Updated on September 18, 2022

Comments

  • SY_13
    SY_13 over 1 year

    I'm using an Ubuntu 14.04 and I want to install Sandboxie on Ubuntu. I used it on Windows, so I'm comfortable with it.

    How can I install Sanboxie on Ubuntu? If that is not possible then are there any others like it which I can use? Please share the installation procedures for the alternatives!

    • Chuck R
      Chuck R about 9 years
      If I recall, Sandboxie uses drivers to isolate processes, which is why it doesn't work in Wine. I used it many years ago as well before I made the switch. Linux has a type of sandboxing support called LXC -- Linux containers. Essentially, it's like running a virtual machine on the host machine itself but allows logical separation between process. So, you'd essentially run a second Ubuntu alongside your real OS. Programs runs from this second can only modify files in the second instance. Does that sound like something you'd like to learn about?
    • Chuck R
      Chuck R about 9 years
      I suppose I should also ask about what you intend to use this sandbox for? I know Sandboxie allowed you to run a private browsing session before such support was integrated into most major browsers. Is there a particular use case that you're looking at?
    • SY_13
      SY_13 about 9 years
      Truth is I don't exactly know what Sandboxie really does. I know it's a virtual machine and I was hoping it will allow me to play windows games which aren't supported by PlayOnLinux. Basically like an alternative to wine.

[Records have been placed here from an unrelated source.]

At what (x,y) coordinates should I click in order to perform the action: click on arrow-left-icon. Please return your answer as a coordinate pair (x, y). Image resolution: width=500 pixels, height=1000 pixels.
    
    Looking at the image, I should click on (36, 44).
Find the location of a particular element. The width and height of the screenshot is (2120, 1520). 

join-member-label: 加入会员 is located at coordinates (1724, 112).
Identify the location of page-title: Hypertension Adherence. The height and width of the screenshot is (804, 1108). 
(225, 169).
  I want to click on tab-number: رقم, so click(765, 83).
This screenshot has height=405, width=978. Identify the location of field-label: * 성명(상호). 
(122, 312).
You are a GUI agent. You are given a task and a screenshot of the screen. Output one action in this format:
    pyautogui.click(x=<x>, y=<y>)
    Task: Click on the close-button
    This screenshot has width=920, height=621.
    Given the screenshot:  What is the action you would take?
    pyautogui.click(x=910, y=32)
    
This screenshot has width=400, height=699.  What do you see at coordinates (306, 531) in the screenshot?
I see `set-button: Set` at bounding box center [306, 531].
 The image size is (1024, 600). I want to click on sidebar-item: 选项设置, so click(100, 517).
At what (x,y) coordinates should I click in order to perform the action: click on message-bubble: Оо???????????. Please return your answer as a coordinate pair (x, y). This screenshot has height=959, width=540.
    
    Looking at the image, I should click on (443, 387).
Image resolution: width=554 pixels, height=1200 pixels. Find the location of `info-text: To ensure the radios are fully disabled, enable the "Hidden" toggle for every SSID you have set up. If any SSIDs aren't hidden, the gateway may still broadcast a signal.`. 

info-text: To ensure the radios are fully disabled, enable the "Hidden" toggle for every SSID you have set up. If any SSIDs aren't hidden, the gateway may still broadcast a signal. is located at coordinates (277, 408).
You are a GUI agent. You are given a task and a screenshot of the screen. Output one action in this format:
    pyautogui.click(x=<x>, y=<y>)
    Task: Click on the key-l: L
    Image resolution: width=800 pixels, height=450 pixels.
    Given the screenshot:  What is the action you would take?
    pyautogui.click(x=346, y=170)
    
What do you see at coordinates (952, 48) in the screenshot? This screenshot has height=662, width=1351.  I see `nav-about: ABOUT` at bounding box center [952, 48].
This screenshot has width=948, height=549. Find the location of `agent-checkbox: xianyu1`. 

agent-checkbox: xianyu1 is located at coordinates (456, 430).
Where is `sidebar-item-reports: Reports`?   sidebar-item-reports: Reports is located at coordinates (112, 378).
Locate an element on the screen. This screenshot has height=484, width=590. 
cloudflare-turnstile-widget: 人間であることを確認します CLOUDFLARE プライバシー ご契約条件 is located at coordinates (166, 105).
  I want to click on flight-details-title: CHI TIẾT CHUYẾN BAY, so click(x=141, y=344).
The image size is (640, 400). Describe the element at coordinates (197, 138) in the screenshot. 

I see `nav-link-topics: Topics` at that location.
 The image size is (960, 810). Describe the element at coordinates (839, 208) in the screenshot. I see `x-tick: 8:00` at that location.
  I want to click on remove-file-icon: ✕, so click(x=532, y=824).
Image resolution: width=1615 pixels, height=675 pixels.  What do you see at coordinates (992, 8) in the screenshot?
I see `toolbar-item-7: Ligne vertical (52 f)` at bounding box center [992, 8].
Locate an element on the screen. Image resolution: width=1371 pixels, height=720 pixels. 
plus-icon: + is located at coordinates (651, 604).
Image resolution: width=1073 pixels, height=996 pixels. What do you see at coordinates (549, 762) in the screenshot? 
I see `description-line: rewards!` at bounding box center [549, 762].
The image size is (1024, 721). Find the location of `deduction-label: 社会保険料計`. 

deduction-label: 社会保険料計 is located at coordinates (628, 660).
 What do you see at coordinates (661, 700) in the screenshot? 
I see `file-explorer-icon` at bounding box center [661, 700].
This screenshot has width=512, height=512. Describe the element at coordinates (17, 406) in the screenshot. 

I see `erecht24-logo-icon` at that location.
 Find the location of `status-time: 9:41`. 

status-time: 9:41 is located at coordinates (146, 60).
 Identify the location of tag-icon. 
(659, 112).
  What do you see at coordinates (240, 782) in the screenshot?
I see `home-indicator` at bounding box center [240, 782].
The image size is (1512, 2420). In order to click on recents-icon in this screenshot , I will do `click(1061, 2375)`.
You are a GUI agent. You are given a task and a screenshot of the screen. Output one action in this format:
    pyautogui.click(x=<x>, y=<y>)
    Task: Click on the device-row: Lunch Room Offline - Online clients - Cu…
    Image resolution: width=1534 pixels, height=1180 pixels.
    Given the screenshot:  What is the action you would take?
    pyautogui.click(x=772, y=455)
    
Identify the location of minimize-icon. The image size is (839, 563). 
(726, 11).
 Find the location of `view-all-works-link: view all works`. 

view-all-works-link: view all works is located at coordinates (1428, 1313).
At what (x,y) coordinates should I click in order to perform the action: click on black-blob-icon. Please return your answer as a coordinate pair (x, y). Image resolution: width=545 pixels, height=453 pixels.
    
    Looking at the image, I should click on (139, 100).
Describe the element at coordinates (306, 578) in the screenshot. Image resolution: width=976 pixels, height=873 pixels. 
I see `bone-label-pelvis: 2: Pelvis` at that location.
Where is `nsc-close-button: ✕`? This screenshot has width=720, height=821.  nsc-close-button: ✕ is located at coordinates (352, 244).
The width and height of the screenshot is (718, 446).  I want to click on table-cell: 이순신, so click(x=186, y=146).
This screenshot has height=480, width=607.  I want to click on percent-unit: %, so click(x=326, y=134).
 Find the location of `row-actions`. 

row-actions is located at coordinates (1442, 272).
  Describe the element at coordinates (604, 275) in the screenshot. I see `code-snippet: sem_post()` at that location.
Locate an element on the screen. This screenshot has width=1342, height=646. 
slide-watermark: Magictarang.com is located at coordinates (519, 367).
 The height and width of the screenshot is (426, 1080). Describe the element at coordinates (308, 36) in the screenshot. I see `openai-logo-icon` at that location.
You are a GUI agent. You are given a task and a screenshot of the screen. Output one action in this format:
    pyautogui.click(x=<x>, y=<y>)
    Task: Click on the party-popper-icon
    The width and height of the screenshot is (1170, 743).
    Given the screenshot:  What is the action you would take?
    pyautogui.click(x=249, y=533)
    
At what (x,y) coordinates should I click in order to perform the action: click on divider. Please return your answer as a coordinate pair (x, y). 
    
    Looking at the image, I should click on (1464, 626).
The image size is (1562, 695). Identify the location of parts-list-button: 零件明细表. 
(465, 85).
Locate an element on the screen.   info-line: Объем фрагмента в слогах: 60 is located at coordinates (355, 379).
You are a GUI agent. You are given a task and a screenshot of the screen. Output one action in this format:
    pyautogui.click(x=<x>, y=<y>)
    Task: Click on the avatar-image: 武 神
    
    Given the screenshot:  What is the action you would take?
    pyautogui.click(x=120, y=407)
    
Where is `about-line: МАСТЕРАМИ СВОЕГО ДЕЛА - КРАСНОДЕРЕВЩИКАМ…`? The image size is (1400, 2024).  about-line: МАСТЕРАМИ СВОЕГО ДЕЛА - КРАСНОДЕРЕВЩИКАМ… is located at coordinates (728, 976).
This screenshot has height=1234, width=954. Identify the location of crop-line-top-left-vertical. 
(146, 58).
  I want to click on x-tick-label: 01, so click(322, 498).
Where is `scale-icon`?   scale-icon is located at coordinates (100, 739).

Tell me if I'm wrong.
    • SY_13
      SY_13 about 9 years
      This post was actually written by a friend who reccomended using sandboxie and so he typed the question.
    • Chuck R
      Chuck R about 9 years
      Sandboxie isn't a virtual machine, it's a container. It basically runs a program in isolation. The program can still read all your system files, but any changes that it makes to files stay within it's container. So, if it were to modify C:\windows\system32\shell32.dll (as many viruses do) the change would instead get written to a new file in, say, C:\Users[username]\Sandboxie\virusfolder\Windows\System3‌​2\shell32.dll. Any time the program asks for the file it would get that version instead.
    • Chuck R
      Chuck R about 9 years
      LXC works in much the same way, except that it doesn't proxy requests for files to your real machine, it isolates all processes within a container that contains a different copy of the OS. That OS, however, uses the same Linux kernel and hardware as your real OS. But, you can do things like deny access to certain hardware and put other restrictions on it such as CPU usage, network usage, etc. So rather than recording just the changes like Sandboxie does, LXC records everything but it's neatly contained within its own folder and can't read your real system files -- only the container's files.
    • Chuck R
      Chuck R about 9 years
      Firejail from kyodake's answer seems to use the same technology as LXC, but LXC is available from the repositories and is probably more robust than Firejail, but I can't really speak to that.